[Data for processing Boundary: Start]

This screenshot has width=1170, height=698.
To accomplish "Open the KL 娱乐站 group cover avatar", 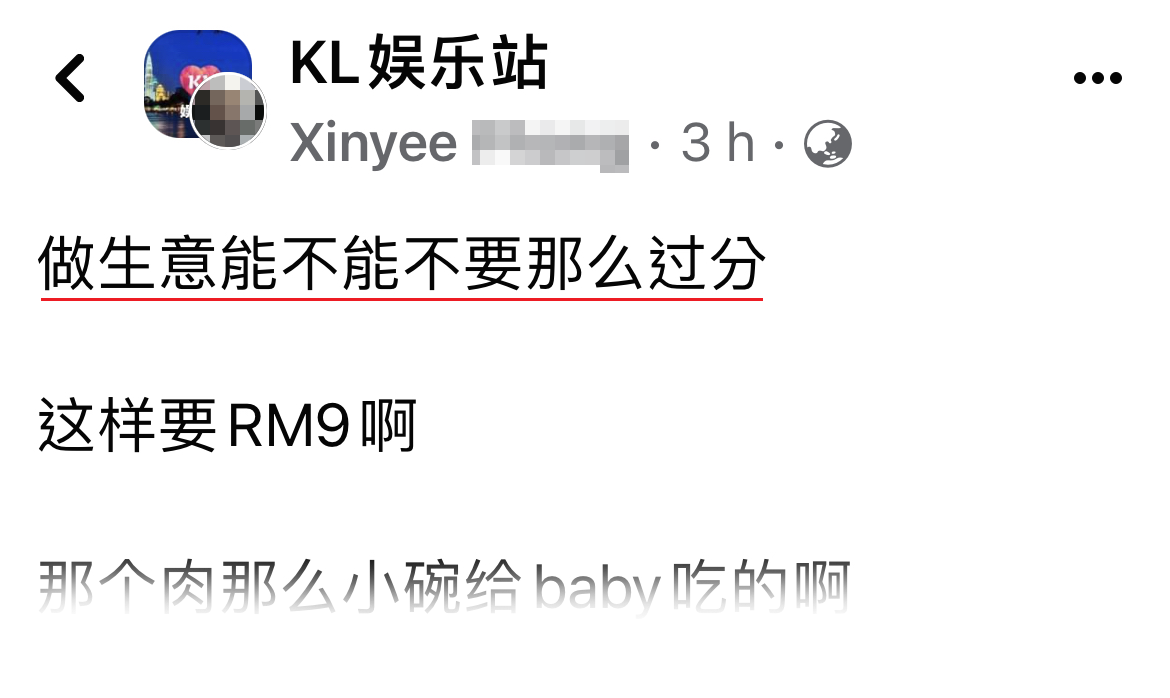I will tap(197, 84).
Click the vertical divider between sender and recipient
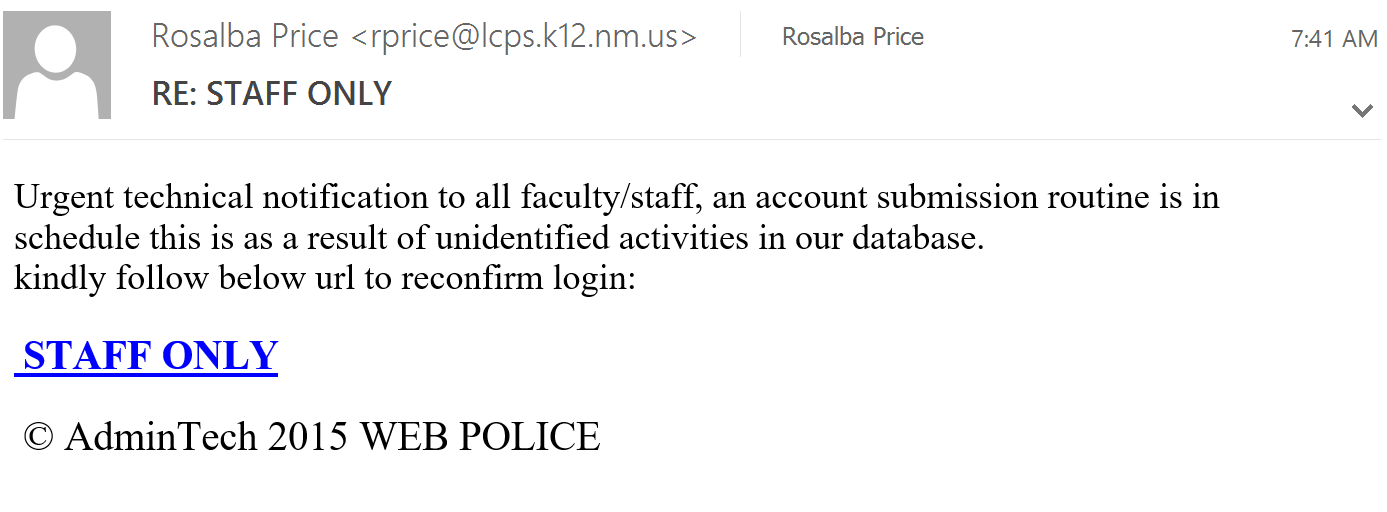This screenshot has width=1387, height=512. tap(741, 35)
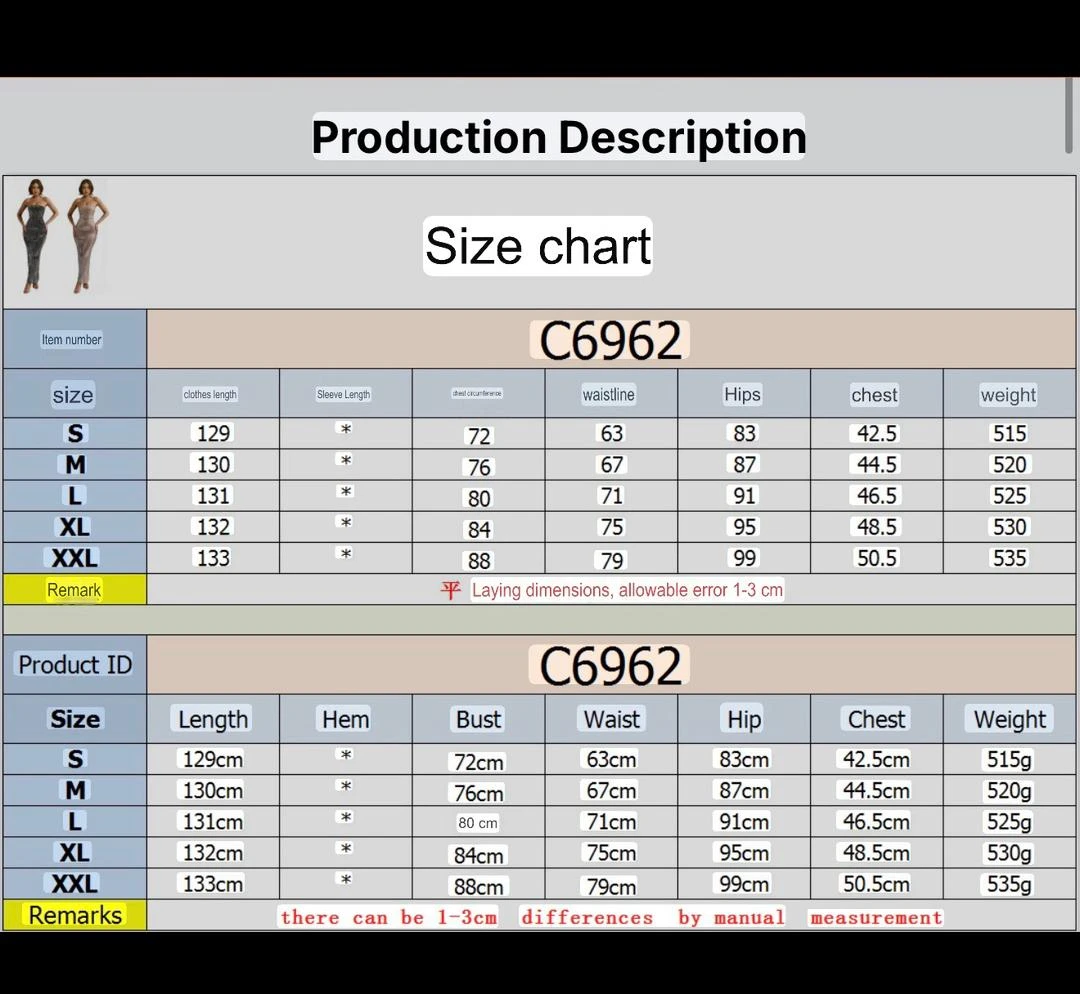Click the waistline column header
Image resolution: width=1080 pixels, height=994 pixels.
click(x=608, y=394)
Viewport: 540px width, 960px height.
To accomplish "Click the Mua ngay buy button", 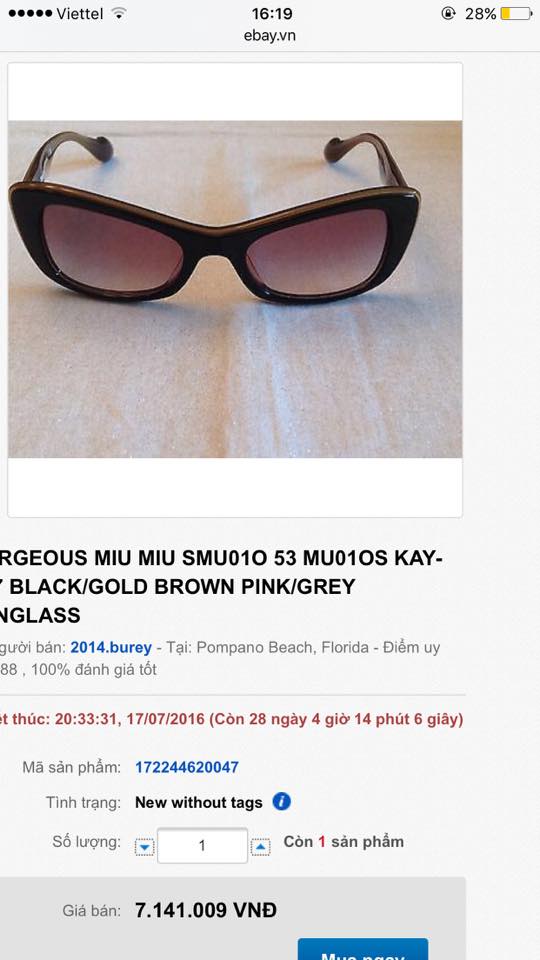I will point(363,949).
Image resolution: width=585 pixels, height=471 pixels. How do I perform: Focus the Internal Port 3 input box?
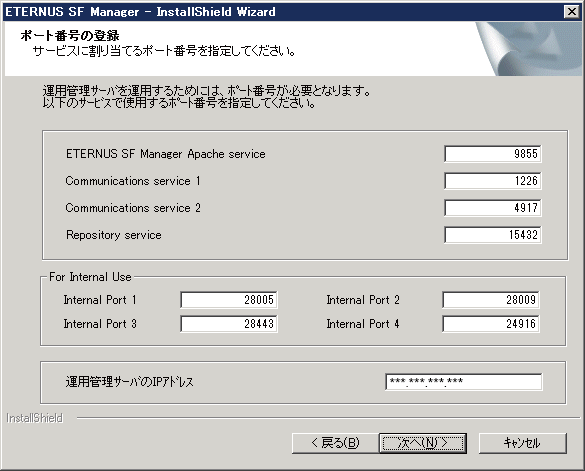point(229,324)
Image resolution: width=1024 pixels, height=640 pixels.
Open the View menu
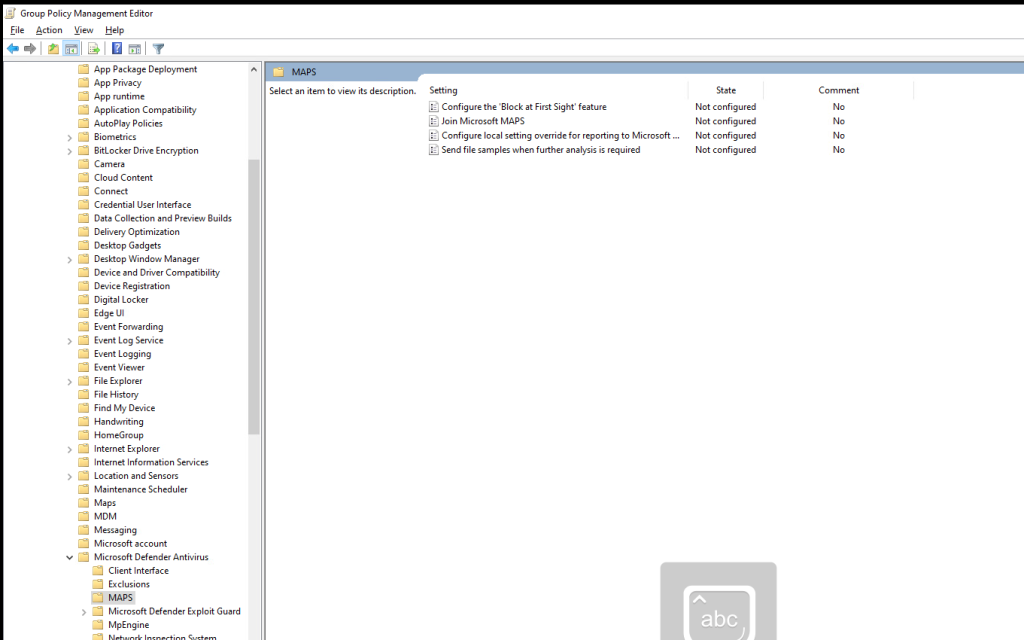click(83, 30)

[Data for processing Boundary: End]

:: Task objective ::
Give back only the lines from the one that carries "Image resolution: width=585" through the final line above, both included. Drop all pictures.

:: Output ::
Image resolution: width=585 pixels, height=471 pixels. How do I perform: Focus the Internal Port 3 input box?
point(229,324)
Image resolution: width=1024 pixels, height=640 pixels.
Open the View menu
click(83, 30)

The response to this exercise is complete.